The dataset I use is about 500,000 images. It took a long time to load the data, so I made an lmdb file for it. And I made a dataloader using lmdb. (reference : GitHub - thecml/pytorch-lmdb: A simple Lightning Memory-Mapped Database (LMDB) converter for ImageFolder datasets in PyTorch. Using LMDB over a regular file structure improves I/O performance significantly. Works on both Windows and Linux. Comes with latest Python support.)
And using this, I trained the network.
1 - experimenting with num_workers=0 on pytorch single gpu(process)
it takes only 1~2ms to load the batch for the area cached at the beginning of iteration. Then, after some iteration, it takes about 0.2 seconds to load because caching is not done.
When num_workers = 1, it behaved the same as num_workers = 0.

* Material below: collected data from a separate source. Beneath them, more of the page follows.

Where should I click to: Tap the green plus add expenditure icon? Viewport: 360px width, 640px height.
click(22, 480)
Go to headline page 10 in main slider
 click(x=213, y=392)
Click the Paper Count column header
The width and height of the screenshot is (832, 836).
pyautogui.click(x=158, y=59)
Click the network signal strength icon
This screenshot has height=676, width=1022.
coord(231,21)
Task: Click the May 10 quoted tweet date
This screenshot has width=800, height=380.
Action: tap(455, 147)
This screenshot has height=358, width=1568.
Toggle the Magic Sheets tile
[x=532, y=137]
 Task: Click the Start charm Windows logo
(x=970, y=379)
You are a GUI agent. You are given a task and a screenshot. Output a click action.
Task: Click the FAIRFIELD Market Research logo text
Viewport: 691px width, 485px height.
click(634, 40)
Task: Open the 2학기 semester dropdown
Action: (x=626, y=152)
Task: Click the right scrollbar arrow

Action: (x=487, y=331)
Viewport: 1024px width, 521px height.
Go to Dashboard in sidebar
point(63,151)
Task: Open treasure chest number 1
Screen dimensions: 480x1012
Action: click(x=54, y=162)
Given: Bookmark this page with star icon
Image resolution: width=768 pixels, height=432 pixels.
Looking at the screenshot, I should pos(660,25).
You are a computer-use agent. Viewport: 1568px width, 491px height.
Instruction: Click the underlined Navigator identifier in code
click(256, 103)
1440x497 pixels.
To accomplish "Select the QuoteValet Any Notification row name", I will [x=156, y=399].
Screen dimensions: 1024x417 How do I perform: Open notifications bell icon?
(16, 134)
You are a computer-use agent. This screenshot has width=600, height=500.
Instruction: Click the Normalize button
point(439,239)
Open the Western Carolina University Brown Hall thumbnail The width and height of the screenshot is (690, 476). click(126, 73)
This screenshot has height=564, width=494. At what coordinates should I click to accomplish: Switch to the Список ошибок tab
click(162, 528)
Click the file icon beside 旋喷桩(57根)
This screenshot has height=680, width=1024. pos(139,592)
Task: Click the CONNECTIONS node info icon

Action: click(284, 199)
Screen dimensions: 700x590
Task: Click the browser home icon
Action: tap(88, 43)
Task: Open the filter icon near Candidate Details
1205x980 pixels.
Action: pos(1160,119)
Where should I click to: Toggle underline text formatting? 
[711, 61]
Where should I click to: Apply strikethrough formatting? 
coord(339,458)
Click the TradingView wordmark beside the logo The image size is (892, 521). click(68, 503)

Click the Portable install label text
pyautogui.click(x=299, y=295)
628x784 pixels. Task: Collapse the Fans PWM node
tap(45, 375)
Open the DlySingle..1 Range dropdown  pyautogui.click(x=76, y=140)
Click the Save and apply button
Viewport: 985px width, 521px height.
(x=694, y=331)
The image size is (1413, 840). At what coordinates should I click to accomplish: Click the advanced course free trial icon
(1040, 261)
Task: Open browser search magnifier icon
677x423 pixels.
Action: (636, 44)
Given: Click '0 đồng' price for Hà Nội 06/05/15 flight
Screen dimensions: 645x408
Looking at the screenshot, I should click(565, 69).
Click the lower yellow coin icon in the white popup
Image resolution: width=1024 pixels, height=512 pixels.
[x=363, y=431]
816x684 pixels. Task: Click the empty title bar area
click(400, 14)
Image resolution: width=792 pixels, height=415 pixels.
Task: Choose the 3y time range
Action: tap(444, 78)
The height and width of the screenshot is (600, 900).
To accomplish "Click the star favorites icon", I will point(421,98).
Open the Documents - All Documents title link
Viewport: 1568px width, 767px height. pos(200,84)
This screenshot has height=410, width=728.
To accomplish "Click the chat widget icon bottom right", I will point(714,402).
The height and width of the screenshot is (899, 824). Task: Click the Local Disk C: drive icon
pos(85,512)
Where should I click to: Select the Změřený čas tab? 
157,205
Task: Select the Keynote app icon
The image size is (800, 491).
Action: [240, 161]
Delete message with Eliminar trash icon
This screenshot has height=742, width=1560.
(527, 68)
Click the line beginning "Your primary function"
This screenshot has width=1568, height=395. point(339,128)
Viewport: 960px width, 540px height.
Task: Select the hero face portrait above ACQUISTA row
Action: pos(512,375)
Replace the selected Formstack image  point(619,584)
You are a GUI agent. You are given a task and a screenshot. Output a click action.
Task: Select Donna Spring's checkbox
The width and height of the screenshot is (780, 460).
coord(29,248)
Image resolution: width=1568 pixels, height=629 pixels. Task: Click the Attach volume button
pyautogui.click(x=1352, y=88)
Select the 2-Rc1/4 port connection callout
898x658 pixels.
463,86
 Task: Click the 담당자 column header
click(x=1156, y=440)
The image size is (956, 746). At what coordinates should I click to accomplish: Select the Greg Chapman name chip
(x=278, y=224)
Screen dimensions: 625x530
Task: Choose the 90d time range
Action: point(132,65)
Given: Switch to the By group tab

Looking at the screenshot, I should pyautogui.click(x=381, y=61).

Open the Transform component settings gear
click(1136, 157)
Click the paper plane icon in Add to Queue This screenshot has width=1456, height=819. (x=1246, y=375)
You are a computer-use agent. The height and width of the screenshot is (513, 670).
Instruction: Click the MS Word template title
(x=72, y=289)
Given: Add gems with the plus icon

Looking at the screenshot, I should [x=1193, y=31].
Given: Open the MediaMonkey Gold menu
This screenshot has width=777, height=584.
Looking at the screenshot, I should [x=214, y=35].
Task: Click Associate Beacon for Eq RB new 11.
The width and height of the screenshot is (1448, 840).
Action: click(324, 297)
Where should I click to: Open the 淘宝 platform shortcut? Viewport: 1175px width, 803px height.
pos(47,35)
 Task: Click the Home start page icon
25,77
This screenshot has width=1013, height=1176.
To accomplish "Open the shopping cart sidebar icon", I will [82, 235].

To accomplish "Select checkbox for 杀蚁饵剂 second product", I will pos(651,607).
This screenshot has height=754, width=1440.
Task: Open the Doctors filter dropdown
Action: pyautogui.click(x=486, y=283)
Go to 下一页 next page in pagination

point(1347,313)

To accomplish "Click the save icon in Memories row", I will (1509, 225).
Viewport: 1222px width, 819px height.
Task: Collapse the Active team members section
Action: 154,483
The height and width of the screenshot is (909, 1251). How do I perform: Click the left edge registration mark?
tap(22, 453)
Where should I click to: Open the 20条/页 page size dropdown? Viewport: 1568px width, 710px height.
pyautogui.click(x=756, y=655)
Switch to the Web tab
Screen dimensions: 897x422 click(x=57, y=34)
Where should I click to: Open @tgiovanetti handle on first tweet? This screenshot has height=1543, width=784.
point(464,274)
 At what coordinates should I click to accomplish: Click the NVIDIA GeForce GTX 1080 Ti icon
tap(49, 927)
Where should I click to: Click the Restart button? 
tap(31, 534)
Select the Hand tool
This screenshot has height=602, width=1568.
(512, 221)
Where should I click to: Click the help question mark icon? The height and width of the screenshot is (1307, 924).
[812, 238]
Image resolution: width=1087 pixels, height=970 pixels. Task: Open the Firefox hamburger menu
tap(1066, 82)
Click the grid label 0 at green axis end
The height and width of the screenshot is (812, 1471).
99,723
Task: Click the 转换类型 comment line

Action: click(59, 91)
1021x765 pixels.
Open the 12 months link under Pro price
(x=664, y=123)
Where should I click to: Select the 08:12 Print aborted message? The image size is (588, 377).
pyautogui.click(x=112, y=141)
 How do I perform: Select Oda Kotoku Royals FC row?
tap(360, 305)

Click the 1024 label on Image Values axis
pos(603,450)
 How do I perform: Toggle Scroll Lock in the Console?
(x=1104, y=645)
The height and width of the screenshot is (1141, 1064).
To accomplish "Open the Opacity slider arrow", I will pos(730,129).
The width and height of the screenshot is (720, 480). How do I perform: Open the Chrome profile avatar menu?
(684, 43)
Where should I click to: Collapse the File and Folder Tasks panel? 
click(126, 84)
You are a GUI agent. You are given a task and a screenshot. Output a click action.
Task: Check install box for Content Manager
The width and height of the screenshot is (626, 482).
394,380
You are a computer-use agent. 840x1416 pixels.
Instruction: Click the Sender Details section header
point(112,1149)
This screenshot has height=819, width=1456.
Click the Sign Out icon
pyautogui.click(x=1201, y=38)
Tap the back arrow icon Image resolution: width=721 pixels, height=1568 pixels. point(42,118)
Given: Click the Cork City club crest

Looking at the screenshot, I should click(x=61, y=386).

2 - experimenting with num_workers > 1
similarly, it takes only 1ms to load data at the beginning of the iteration, but after the iteration is repeated to some extent, it takes 80 seconds or tens of seconds, not 0.2 seconds, as in the image below.
When using DDP, even if num_worker is 0, it often takes tens of seconds instead of 0.2 seconds.
It’s probably a problem when accessing the lmdb file in multi-process, how can I solve it?
For reference, even when reading an image file without using lmdb, there was still a problem that it was fast at the beginning of the iteration but became too slow after a while. I am trying to use lmdb to solve this.
One characteristic is that CPU utilization drops considerably when it’s too slow. Conversely, when it is fast (when data is read quickly), CPU utilization is high.